Reading passage
◆ ◆ ◆ ◆ ◆

Reacting to the publication of today's draft Energy Bill, WWF joined other groups to reiterate the urgent need for a firm and specific commitment to decarbonise the UK power sector by 2030, describing the Bill as major opportunity to move the UK towards an energy efficient economy powered by renewable energy.
However, WWF expressed concern that the electricity market reform process was overly designed to incentivise new nuclear at the expense of other low-carbon technologies despite clear evidence that the costs of nuclear power are soaring.
Nick Molho, head of energy policy at WWF-UK, said: “As made clear by the Committee on Climate Change, decarbonising the UK's power sector by 2030 is an absolute necessity if we are to stand any chance of meeting our legally binding commitments under the Climate Change Act. The Energy Bill provides the UK Government with a unique opportunity to do just that.
“What’s needed is for the Government to state a clear ambition for renewable energy in the UK beyond 2020 and to provide financial support mechanisms that are specifically designed for the renewables sector. As it is, it looks like the process has been rigged for nuclear."
The group said that as low-carbon technologies such as renewables, CCS and nuclear are currently all at different stages of maturity and have different technological characteristics, a reliance on the same support mechanisms would be ineffective.

◆ ◆ ◆ ◆ ◆

Dataset content
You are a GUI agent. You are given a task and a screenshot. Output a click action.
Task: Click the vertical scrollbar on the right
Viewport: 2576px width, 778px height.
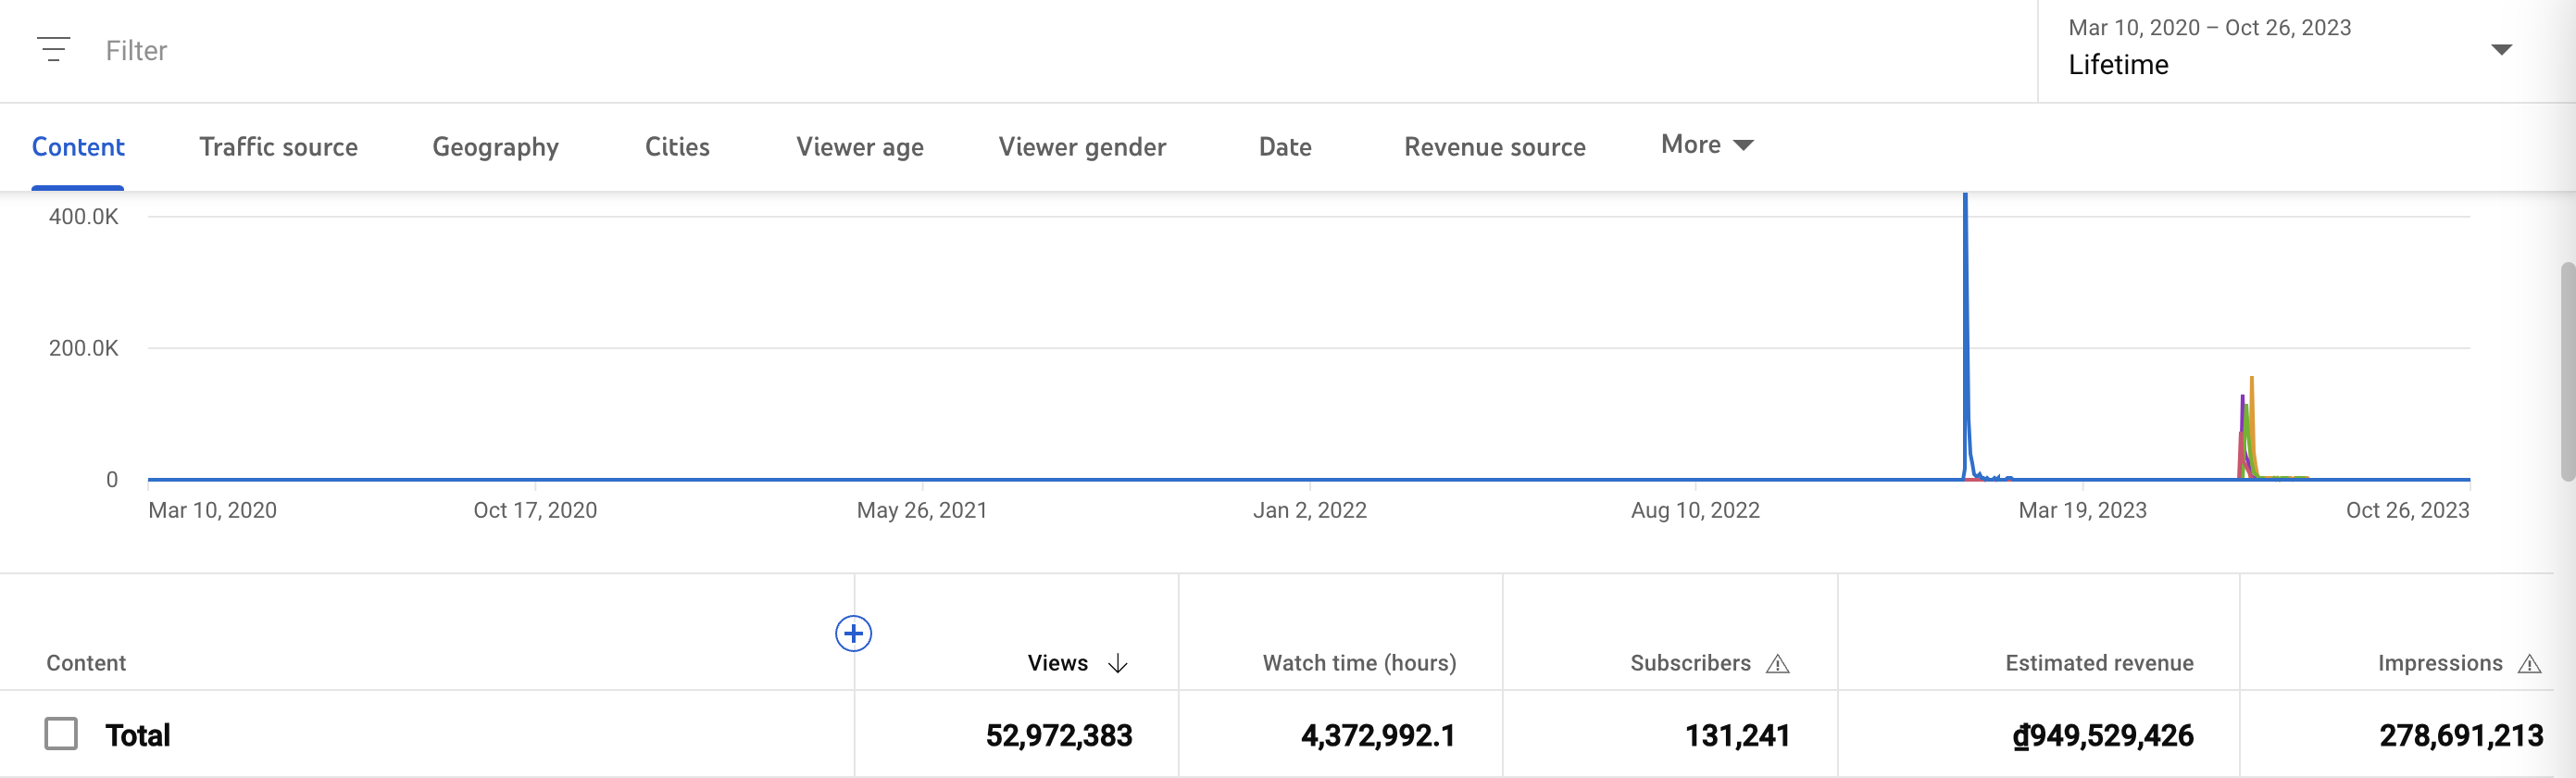click(2567, 370)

◆ ◆ ◆ ◆ ◆

Task to complete
In the Energy Bill statement, what position does Nick Molho hold? Answer from the Energy Bill statement only, without drawing on the data.

Expected answer
Head of energy policy at WWF-UK.